══ Data to use

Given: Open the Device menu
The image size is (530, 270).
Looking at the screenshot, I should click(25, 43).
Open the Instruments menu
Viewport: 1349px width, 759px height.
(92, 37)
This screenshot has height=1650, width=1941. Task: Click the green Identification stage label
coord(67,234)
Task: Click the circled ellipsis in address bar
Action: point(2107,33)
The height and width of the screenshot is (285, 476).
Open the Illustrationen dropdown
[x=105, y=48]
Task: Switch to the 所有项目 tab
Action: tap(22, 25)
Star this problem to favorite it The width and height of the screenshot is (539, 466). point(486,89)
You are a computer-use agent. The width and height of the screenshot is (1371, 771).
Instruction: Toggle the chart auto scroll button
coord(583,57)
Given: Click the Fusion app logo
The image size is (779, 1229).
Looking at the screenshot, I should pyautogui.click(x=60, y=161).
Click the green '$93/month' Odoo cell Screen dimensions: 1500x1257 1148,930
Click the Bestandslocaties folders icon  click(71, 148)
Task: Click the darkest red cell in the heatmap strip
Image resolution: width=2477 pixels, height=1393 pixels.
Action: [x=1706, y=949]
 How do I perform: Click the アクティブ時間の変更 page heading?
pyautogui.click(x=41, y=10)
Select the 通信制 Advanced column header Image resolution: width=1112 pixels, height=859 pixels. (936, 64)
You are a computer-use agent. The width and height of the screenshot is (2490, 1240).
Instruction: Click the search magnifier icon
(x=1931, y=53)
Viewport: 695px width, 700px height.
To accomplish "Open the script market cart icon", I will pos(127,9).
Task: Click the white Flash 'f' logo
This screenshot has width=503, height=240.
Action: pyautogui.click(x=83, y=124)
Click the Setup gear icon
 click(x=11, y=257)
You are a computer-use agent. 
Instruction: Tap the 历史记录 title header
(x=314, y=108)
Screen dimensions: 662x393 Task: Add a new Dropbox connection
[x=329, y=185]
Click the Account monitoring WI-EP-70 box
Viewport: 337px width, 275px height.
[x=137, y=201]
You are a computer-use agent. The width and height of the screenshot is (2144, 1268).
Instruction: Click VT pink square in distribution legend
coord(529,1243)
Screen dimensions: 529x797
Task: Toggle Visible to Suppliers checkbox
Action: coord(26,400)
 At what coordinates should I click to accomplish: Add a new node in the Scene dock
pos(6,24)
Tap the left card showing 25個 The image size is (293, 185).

════

Print all of the rows above word for word, leaving nothing out and changing nothing.

Given: Open the Device menu
The image size is (530, 270).
Looking at the screenshot, I should click(25, 43).
Open the Instruments menu
Viewport: 1349px width, 759px height.
(92, 37)
This screenshot has height=1650, width=1941. Task: Click the green Identification stage label
coord(67,234)
Task: Click the circled ellipsis in address bar
Action: point(2107,33)
The height and width of the screenshot is (285, 476).
Open the Illustrationen dropdown
[x=105, y=48]
Task: Switch to the 所有项目 tab
Action: tap(22, 25)
Star this problem to favorite it The width and height of the screenshot is (539, 466). point(486,89)
You are a computer-use agent. The width and height of the screenshot is (1371, 771).
Instruction: Toggle the chart auto scroll button
coord(583,57)
Given: Click the Fusion app logo
The image size is (779, 1229).
Looking at the screenshot, I should pyautogui.click(x=60, y=161).
Click the green '$93/month' Odoo cell Screen dimensions: 1500x1257 1148,930
Click the Bestandslocaties folders icon  click(71, 148)
Task: Click the darkest red cell in the heatmap strip
Image resolution: width=2477 pixels, height=1393 pixels.
Action: [x=1706, y=949]
 How do I perform: Click the アクティブ時間の変更 page heading?
pyautogui.click(x=41, y=10)
Select the 通信制 Advanced column header Image resolution: width=1112 pixels, height=859 pixels. (936, 64)
You are a computer-use agent. The width and height of the screenshot is (2490, 1240).
Instruction: Click the search magnifier icon
(x=1931, y=53)
Viewport: 695px width, 700px height.
To accomplish "Open the script market cart icon", I will pos(127,9).
Task: Click the white Flash 'f' logo
This screenshot has width=503, height=240.
Action: pyautogui.click(x=83, y=124)
Click the Setup gear icon
 click(x=11, y=257)
You are a computer-use agent. 
Instruction: Tap the 历史记录 title header
(x=314, y=108)
Screen dimensions: 662x393 Task: Add a new Dropbox connection
[x=329, y=185]
Click the Account monitoring WI-EP-70 box
Viewport: 337px width, 275px height.
[x=137, y=201]
You are a computer-use agent. The width and height of the screenshot is (2144, 1268).
Instruction: Click VT pink square in distribution legend
coord(529,1243)
Screen dimensions: 529x797
Task: Toggle Visible to Suppliers checkbox
Action: coord(26,400)
 At what coordinates should I click to accomplish: Add a new node in the Scene dock
pos(6,24)
Tap the left card showing 25個 The image size is (293, 185).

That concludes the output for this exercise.